[Target position records]
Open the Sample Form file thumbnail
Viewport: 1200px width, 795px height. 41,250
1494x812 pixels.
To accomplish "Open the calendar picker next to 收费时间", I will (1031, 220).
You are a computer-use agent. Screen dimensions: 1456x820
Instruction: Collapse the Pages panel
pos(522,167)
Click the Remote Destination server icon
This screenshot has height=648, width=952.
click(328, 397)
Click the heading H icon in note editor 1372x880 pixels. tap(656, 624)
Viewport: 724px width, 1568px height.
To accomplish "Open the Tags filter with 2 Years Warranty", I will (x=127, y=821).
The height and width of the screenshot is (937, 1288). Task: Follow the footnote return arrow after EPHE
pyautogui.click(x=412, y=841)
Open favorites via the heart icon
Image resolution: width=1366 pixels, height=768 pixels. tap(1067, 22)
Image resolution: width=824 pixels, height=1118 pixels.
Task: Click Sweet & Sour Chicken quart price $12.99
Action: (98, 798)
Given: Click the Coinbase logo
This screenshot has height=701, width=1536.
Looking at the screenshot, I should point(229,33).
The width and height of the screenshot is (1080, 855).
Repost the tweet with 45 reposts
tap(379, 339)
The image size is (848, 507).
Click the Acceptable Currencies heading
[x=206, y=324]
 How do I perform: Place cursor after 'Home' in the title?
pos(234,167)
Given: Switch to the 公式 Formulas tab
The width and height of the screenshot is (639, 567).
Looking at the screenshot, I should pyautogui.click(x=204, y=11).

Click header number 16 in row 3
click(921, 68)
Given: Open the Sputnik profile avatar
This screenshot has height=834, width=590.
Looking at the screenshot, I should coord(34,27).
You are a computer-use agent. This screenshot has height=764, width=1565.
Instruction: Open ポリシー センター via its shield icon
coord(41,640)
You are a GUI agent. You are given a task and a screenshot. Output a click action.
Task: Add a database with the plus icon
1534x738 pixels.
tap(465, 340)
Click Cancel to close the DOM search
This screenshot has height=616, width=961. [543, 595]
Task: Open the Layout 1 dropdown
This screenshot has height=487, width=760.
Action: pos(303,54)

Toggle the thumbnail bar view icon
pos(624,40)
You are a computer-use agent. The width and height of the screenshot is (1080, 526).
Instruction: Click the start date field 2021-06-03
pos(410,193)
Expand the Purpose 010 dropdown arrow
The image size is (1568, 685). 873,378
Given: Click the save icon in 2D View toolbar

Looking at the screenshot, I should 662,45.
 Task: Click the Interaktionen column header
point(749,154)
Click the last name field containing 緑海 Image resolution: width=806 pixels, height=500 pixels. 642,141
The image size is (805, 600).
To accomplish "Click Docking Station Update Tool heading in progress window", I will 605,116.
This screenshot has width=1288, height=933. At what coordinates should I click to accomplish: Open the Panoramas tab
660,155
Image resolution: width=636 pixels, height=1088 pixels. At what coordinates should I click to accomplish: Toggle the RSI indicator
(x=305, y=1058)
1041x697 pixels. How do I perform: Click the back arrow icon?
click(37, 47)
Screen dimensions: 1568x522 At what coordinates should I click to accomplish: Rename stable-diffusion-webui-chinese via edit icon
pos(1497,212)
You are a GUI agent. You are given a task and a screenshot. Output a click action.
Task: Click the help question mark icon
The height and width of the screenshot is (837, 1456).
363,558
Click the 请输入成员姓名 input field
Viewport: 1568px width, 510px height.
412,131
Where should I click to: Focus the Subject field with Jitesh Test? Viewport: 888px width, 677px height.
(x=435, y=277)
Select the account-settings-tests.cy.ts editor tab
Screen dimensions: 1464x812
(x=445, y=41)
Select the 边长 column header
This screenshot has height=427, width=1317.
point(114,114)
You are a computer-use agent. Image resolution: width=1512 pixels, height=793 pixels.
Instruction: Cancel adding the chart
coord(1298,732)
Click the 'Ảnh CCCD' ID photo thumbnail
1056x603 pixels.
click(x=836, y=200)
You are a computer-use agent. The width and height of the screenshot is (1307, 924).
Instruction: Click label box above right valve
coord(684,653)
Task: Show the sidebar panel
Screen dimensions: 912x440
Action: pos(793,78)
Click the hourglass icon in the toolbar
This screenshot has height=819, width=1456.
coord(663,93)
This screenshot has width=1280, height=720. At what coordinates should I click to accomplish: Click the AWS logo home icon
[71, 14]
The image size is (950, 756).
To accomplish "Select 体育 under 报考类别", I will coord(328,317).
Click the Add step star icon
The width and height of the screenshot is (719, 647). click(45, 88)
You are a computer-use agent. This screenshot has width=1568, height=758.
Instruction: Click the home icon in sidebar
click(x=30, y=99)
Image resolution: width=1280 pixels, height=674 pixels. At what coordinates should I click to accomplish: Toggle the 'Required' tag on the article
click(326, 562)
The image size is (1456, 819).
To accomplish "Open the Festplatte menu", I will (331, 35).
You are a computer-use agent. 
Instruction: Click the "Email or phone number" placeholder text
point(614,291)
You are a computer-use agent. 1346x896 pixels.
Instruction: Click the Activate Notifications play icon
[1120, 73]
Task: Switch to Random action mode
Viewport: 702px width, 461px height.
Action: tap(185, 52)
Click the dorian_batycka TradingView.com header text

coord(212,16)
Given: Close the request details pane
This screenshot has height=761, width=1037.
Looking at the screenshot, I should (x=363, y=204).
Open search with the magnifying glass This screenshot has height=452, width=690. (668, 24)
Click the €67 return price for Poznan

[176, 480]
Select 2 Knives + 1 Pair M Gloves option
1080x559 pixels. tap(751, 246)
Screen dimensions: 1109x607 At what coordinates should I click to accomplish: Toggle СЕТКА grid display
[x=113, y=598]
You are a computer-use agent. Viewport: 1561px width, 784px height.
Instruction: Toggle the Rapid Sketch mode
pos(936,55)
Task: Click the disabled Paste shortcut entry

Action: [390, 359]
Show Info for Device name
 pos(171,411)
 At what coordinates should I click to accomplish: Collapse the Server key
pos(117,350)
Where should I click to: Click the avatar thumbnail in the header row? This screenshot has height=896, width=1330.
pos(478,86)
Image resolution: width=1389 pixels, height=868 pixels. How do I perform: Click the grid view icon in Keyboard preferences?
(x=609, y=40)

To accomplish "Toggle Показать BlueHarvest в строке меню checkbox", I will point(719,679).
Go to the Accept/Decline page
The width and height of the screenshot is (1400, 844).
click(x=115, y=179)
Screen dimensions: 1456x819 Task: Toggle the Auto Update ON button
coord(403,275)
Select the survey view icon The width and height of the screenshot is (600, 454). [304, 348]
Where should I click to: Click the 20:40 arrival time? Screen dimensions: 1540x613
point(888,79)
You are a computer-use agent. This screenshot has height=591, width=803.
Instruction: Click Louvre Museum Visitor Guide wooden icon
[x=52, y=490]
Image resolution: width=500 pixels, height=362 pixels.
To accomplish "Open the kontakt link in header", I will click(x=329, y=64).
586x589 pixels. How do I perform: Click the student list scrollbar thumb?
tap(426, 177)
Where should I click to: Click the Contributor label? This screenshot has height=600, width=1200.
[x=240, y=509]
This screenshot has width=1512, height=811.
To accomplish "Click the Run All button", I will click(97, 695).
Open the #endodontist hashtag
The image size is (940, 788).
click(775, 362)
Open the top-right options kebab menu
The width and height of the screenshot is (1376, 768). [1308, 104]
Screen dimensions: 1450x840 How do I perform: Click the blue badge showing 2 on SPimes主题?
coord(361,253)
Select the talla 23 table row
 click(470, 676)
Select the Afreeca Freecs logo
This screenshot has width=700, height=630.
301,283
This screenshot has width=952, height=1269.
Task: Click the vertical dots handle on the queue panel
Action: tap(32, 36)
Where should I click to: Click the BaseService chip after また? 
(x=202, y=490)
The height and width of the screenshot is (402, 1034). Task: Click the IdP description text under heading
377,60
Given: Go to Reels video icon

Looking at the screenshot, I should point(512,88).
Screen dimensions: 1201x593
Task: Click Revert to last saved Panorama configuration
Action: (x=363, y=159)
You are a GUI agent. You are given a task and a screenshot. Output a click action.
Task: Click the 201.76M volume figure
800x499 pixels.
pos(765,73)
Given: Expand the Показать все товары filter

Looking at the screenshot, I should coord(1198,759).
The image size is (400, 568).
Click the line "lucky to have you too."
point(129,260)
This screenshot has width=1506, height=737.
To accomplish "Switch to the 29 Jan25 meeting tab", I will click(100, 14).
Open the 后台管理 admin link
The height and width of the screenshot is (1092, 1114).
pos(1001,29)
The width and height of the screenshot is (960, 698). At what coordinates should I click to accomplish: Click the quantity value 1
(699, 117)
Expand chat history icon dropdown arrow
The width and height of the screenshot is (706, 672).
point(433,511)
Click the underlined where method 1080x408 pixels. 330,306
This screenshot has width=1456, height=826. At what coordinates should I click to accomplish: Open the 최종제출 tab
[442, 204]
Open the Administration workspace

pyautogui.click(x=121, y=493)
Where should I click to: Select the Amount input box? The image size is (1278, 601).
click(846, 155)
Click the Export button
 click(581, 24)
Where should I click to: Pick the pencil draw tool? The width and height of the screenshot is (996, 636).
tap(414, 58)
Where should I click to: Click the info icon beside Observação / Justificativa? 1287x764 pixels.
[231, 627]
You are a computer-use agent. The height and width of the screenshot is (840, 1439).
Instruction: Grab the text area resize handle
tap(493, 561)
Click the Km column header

Description of the task —
Rewrite the stretch from the line containing "I will point(719,679)." through the line containing "[x=52, y=490]", changing "Toggle" to "Flip" and keeping everything else the same.

Result of the exercise —
To accomplish "Flip Показать BlueHarvest в строке меню checkbox", I will point(719,679).
Go to the Accept/Decline page
The width and height of the screenshot is (1400, 844).
click(x=115, y=179)
Screen dimensions: 1456x819 Task: Flip the Auto Update ON button
coord(403,275)
Select the survey view icon The width and height of the screenshot is (600, 454). [304, 348]
Where should I click to: Click the 20:40 arrival time? Screen dimensions: 1540x613
point(888,79)
You are a computer-use agent. This screenshot has height=591, width=803.
Instruction: Click Louvre Museum Visitor Guide wooden icon
[x=52, y=490]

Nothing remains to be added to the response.